Federation concepts
Federations answer a simple question: what if you could submit a job without deciding which cluster should run it?
A federation groups multiple Vantage clusters into a single logical compute pool. Instead of choosing a cluster at submission time, you choose the federation, and Vantage routes the job to a member cluster that has the capacity to run it. The individual clusters keep their own schedulers, partitions, compute pools, and configuration — the federation is a layer above them, not a replacement for them.
Why federations exist
Without federations, every job submission requires an explicit cluster choice. That works when you have one or two clusters, but it breaks down as infrastructure grows:
- Capacity guesswork. Users must know which cluster has free resources before submitting. If they guess wrong, the job waits in a queue while another cluster sits idle.
- Manual failover. If a cluster goes down or hits a quota limit, someone has to resubmit the job somewhere else.
- Rigid boundaries. On-premises hardware and cloud clusters live in separate worlds. There is no built-in way to overflow from one to the other.
Federations remove these burdens by introducing an abstraction layer between the user and the underlying clusters. The user picks a federation; Vantage picks the cluster.
Mental model: the virtual cluster
Think of a federation as a virtual cluster that owns no compute resources itself. It is a dispatch layer that forwards each job to one of its member clusters.
This model has a few important properties:
- Clusters remain independent. Each cluster keeps its own scheduler type, partitions or compute pools, autoscaling rules, and provider configuration. Joining a federation does not change how a cluster operates internally.
- Membership is additive. A cluster can be added to or removed from a federation at any time through the CLI. Existing jobs on that cluster are not affected.
- A cluster belongs to at most one federation.
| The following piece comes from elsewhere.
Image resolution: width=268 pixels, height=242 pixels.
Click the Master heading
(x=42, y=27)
This avoids conflicting routing decisions across overlapping federations.
How routing works
When a job targets a federation, Vantage evaluates the member clusters and selects one based on capacity. The routing process considers:
| Factor | What Vantage checks |
|---|---|
| Cluster status | Only clusters in the Ready state are eligible. Clusters that are Preparing, Failed, or Deleting are skipped. |
| Available capacity | Vantage looks at the cluster's current resource utilization — free nodes, available GPUs, and queue depth — to determine whether the job can start promptly. |
| Partition and pool availability | The job's resource requirements (CPUs, memory, GPUs, time limit) must match at least one partition or compute pool on the candidate cluster. |
If multiple clusters can accept the job, Vantage selects the one with the most available capacity. If no cluster can accept the job immediately, it enters the federation queue and is dispatched as soon as a member cluster has room.
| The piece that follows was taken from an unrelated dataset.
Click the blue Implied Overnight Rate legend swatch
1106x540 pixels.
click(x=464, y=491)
After routing, the submission detail page in the Vantage UI shows which cluster the job was assigned to. From that point on, the job behaves exactly as if it had been submitted directly to that cluster.
Routing is a one-time decision made at dispatch. A job does not migrate between clusters after it has been assigned.
Mixing cluster types
Federations are not limited to a single scheduler or provider. A single federation can include:
- Slurm and Kubernetes clusters running different workload types
- Cloud clusters across AWS, Azure, and GCP in different regions
- On-premises clusters alongside cloud clusters
- Clusters provisioned through different methods (CloudFormation, Terraform, Ansible, Juju, manual connector)
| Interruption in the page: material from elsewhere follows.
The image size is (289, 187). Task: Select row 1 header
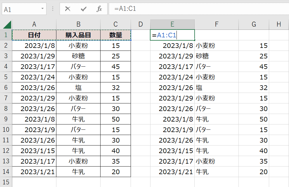(x=6, y=35)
This flexibility is what makes federations useful for hybrid and multi-cloud strategies. The federation does not need its member clusters to be identical — it only needs them to be registered in Vantage and in a Ready state.
However, keep in mind that a Slurm job script is not interchangeable with a Kubernetes workload definition. If a federation contains both Slurm and Kubernetes clusters, routing will only consider clusters whose scheduler type matches the submitted job type.
When to use a federation
Federations add value when any of the following apply:
You have more clusters than your users want to think about. If your organization runs five clusters across three regions, forcing every user to pick the right one for each job creates friction. A federation lets users submit to a single endpoint and trust that the platform will make a reasonable placement decision.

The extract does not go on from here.